Лойсль, который так верно сторожил мой хлеб и ухаживал за мной во время болезни, напоминал теперь дрожащий скелет, трясся, как древний старик, и находился в подавленном состоянии. Все мы страдали депрессией. Положение казалось почти безнадежным. Мы ничего не знали о том, что происходит в мире и на такой уже далекой от нас войне. Заняться было нечем, да и сил ни на что не хватало. Иногда русские искали добровольцев для легких работ. Желающим вручали кирки и лопаты, а за работу давали половину котелка супа. Я их отговаривал, так как суп был исключительно беден калориями, а работа могла окончательно подорвать здоровье. Некоторые послушались меня, а кое-кто из-за голода соглашался. Поздним вечером они вернулись едва живыми, а двое совсем не пришли. Они умерли.

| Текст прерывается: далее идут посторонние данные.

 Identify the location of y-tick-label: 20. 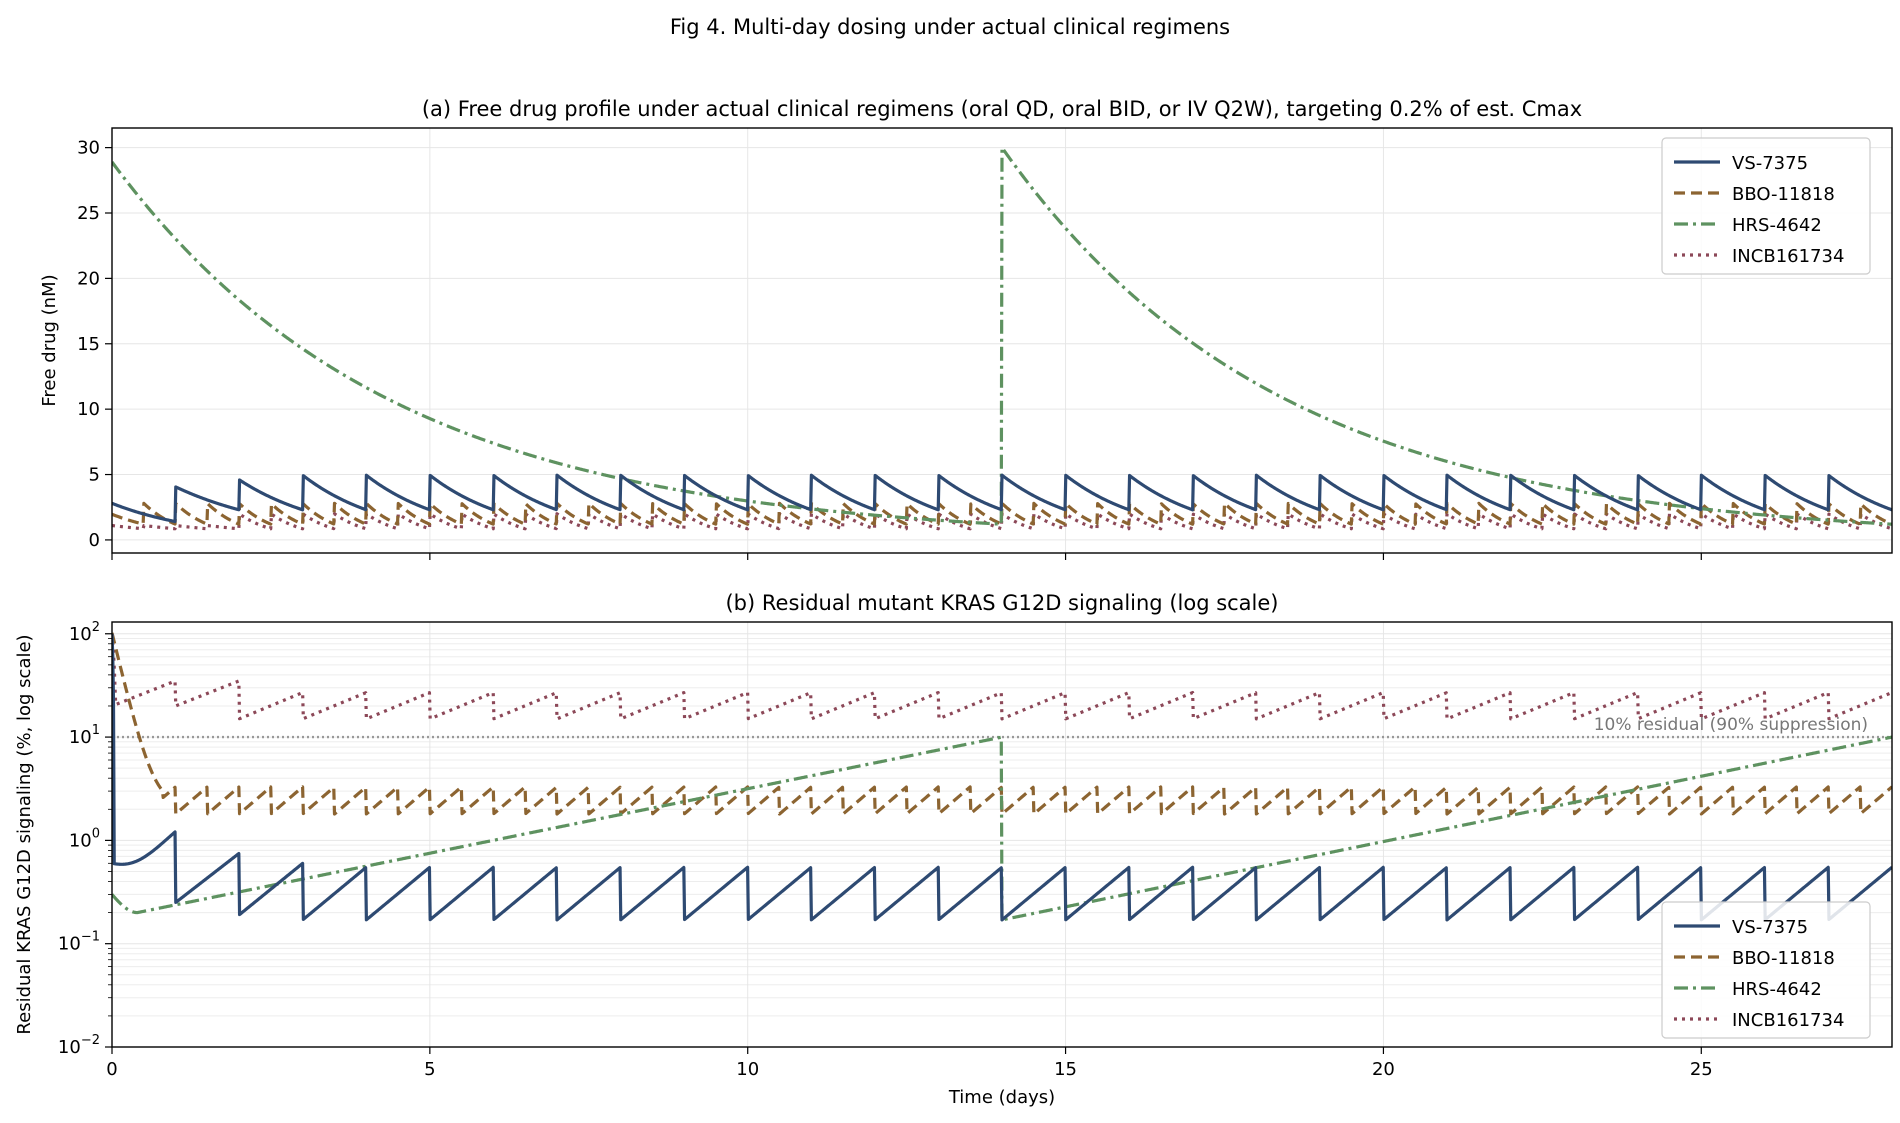
(88, 278).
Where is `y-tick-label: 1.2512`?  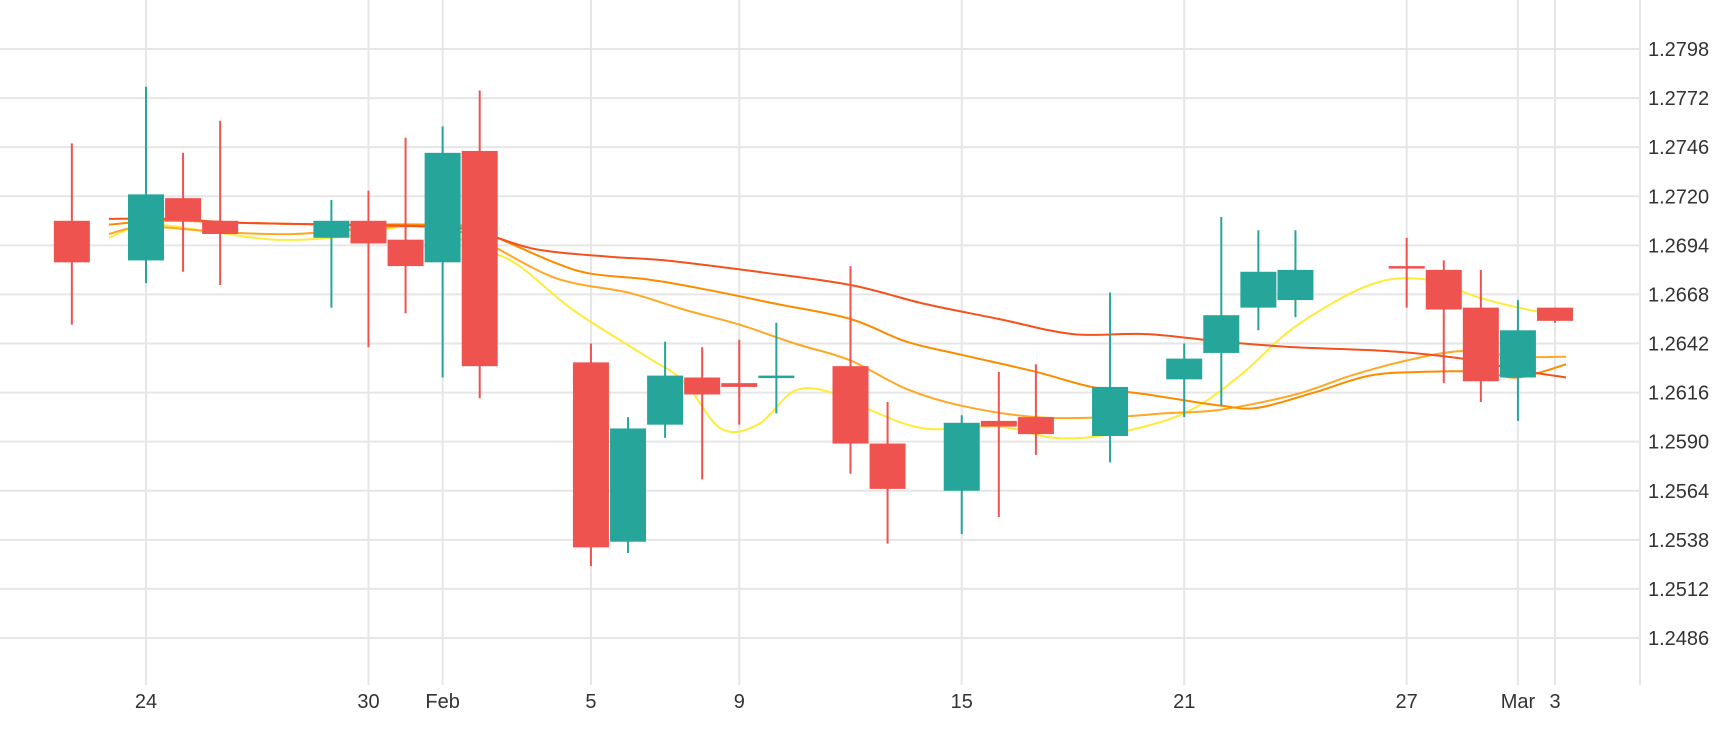
y-tick-label: 1.2512 is located at coordinates (1678, 590).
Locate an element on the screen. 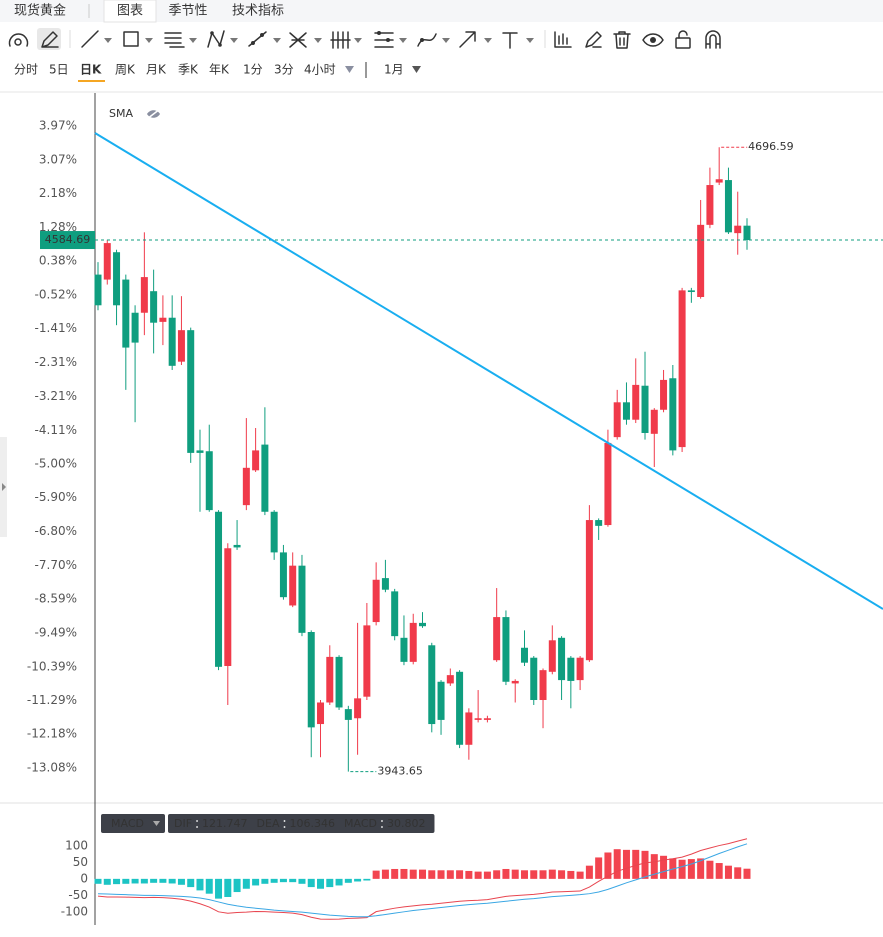  readout-name: DIF is located at coordinates (183, 824).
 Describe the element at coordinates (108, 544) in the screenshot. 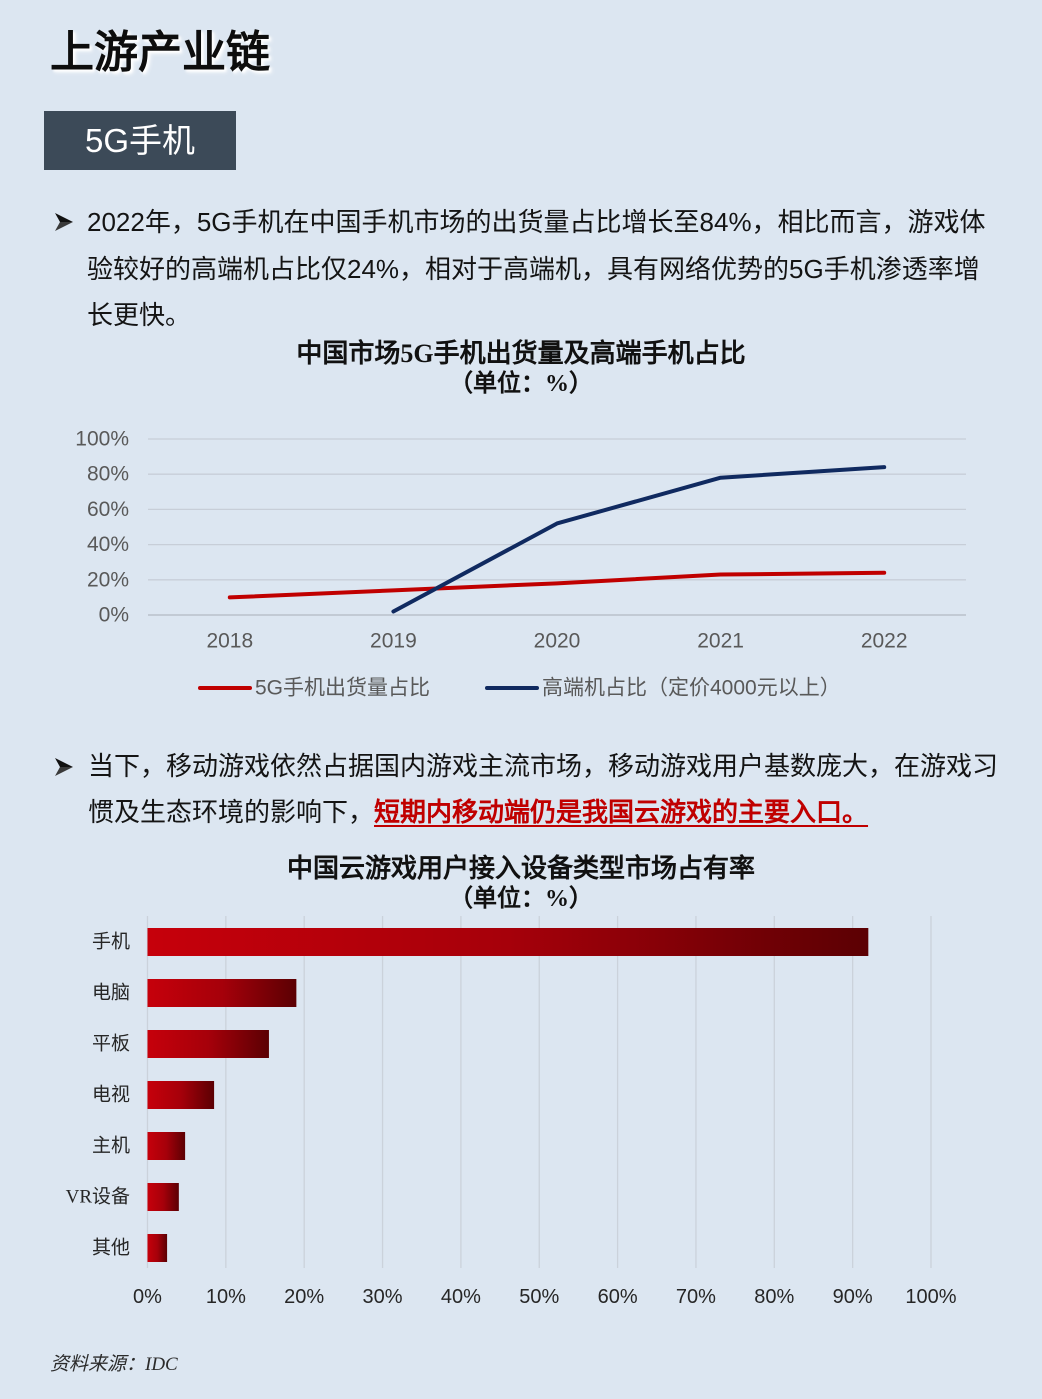

I see `y-tick-label: 40%` at that location.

Хочу рассказать и об одном забавном случае. Мы даже смеялись, что редко с нами случалось. Это было за две недели до 1 мая 1943 года, когда русские решили по традиции украсить к празднику площадку у входа в комендатуру цветочной клумбой. Земля там была утоптана до такой степени, что лопата ее не брала. В таких случаях использовался лом с острием в виде широкого зубила. В качестве рабочей силы отрядили полтора десятка пленных итальянцев. Надзор за ними сначала осуществлял часовой. Нужно было разрыхлить около десяти квадратных метров почвы. Надзиратель показал, как надо работать ломом, и вручил инструмент первому из пленных. Тот был столь неловок, что русский отнял у него лом и передал другому. Этот прикинулся таким же неумехой, тогда наступал черед следующего — с тем же успехом. Так лом переходил из рук в руки, а результат был нулевой. Постовому надоело смотреть на эту бестолковщину, и он ушел. Следом исчезли и итальянцы. Только лом одиноко торчал в твердой земле. Затем охранник вернулся и принялся искать своих итальянцев, ругая их на чем свет стоит. Я стоял невдалеке и слышал, как ругались итальянцы: «Стульте, примитиво, акультуре, индульгенте, нон цивилизаторе популо руско». На следующий день продолжалось то же самое, только теперь под присмотром женщины-часового. Она почти беспрерывно кричала на пленных, переходя порой на визг, не позволяя итальянцам отлучаться хоть на минуту и боясь, что те снова исчезнут. Для работы был единственный лом на всех, с которым никто не хотел иметь дела. Так продолжалось пять дней, а работу так и не закончили. Однажды итальянцы исчезли совсем. Прошел слух, что всех их доставили в отдельный лагерь с целью формирования итальянского легиона для борьбы с фашизмом.
Неудачная попытка бегства
Условия жизни в лагере становились для нас все более невыносимыми. Мы часто говорили, что недалек тот день, когда умрет последний из нас. Единственным шансом выжить казался побег. Мы узнали, что фронт проходил примерно в 200 км от нас, у Ростова, а колосья на полях еще полны зерен. Мы видели, что ограждение из колючей проволоки легко преодолимо, потому что оно состояло всего из пяти натянутых друг над другом нитей колючей проволоки. Нужно было только лечь на спину, поднять нижнюю проволоку и пролезть. Правда, снаружи были русские часовые, поэтому нужно было дождаться темной ночи, и хорошо бы, чтобы с дождем. Я решил, что пока меня не настигла голодная смерть, лучше пойти на риск. Двигаться, конечно, только ночью, избегая селений и дорог с большим движением. Ориентироваться по звездам. Пищей могли бы служить хлебные зерна, если их растирать, а затем варить. Конечно, план был далеко не безупречен: мои физические и умственные силы после сыпного тифа еще не полностью восстановились, но надо было что-то предпринимать. Чтобы выжить, я, как говорится, хватался за соломинку. Правда, достичь цели не удалось, но все же моя последующая жизнь пошла по-иному.